Не наяву, не во сне, а на перепутье, у подножия мифического камня, где, к слову сказать, еще и некое третье направление должно быть указано, чувствую, что я уже не один в этом мире. Двое нас. И больше никого – за ненадобностью. Теплая, живая тень женщины окутывает меня, как облачное одеяло. Телесность ее несомненна, но в то же время она рассеяна и вездесуща, как туман. Она повсюду: сверху, снизу, вокруг и внутри; я окружен и заполнен ею. Вдыхаю едва уловимый аромат чужой кожи и понимаю наконец, за кем гнался сегодня, кто привел меня сюда, и кого я, оказывается, искал в этом доме.

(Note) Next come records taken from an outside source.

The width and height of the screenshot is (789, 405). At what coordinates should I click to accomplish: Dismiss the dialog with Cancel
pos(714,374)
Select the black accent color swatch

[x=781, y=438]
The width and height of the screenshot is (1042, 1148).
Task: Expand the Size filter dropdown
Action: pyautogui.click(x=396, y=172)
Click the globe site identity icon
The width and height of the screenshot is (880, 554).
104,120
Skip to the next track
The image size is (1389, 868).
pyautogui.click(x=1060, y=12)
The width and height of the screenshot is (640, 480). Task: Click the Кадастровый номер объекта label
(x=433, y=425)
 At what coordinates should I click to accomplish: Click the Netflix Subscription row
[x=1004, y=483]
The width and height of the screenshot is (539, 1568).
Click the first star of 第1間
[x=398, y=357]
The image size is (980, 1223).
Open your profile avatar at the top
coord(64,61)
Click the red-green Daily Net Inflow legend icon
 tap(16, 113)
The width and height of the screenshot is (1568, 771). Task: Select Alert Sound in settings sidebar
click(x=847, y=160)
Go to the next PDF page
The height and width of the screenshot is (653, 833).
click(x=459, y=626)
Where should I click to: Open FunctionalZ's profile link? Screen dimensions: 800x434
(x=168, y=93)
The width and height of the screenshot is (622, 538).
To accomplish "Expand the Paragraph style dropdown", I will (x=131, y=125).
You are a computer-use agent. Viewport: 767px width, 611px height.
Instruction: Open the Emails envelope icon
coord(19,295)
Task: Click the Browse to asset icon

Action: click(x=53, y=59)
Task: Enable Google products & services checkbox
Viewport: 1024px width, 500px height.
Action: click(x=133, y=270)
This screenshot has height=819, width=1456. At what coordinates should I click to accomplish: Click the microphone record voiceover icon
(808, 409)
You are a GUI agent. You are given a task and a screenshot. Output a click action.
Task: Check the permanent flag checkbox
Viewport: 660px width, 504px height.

Зачем обманывать себя: звездный потолок в коридоре, волшебные города за окнами, мудреные ответы на вопросы, неопределенные обещания и эксцентричные выходки здешних насельников были мне пока без надобности. Я пришел сюда для того, чтобы она меня обняла. Этого достаточно. Все прочее – что ж, пусть будет, заверните. Возьму с собой, как еду для собаки из ресторана.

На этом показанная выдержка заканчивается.